## EXERCISE DETAILS
All that should come back is the lines of the data below from the one containing "Viewport: 1456px width, 821px height." to the one containing "You are a computer-use agent. The", inclusive, exactly as they stand.

#### ENTRIES PROVIDED

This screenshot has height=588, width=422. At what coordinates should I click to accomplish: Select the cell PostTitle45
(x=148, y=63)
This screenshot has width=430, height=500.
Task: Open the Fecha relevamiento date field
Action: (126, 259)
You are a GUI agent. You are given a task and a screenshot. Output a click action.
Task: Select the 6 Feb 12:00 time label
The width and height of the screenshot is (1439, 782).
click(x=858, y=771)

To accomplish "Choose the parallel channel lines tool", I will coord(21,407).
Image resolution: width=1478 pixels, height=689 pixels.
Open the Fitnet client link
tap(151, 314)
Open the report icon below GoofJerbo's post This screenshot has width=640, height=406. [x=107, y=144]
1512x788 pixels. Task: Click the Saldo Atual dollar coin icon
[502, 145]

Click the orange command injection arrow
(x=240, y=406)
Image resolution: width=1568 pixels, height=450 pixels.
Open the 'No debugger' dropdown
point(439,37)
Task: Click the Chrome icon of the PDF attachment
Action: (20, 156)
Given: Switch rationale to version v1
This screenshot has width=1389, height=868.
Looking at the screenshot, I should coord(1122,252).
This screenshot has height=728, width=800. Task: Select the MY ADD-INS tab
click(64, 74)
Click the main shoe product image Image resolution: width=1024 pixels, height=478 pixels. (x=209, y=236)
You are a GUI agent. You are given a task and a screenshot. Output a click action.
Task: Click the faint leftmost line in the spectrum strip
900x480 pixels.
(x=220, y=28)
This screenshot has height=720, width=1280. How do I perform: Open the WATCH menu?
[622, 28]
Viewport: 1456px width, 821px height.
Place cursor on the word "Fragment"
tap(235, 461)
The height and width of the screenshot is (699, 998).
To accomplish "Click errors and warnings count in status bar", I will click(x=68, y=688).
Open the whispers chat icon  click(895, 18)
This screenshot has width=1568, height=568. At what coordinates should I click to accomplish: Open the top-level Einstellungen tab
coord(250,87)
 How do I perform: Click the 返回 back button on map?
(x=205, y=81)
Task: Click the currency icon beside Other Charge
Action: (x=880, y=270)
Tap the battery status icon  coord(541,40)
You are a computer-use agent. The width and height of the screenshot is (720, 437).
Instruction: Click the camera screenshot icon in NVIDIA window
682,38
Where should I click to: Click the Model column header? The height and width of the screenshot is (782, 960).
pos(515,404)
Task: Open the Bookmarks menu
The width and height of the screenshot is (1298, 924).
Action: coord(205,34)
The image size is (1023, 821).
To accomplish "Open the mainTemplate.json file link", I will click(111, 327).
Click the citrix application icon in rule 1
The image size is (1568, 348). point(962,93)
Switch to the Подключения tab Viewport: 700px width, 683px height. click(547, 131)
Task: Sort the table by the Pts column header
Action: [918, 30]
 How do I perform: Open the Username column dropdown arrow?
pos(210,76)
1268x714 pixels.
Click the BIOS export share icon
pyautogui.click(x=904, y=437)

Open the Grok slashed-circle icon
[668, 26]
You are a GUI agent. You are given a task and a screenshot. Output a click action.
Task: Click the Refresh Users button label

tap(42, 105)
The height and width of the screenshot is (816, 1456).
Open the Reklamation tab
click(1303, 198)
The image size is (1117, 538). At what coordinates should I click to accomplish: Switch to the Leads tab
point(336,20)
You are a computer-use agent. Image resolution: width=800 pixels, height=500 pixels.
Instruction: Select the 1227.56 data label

########

## FINISHED EXERCISE
Viewport: 1456px width, 821px height.
Place cursor on the word "Fragment"
tap(235, 461)
The height and width of the screenshot is (699, 998).
To accomplish "Click errors and warnings count in status bar", I will click(x=68, y=688).
Open the whispers chat icon  click(895, 18)
This screenshot has width=1568, height=568. At what coordinates should I click to accomplish: Open the top-level Einstellungen tab
coord(250,87)
 How do I perform: Click the 返回 back button on map?
(x=205, y=81)
Task: Click the currency icon beside Other Charge
Action: (x=880, y=270)
Tap the battery status icon  coord(541,40)
You are a computer-use agent. The width and height of the screenshot is (720, 437).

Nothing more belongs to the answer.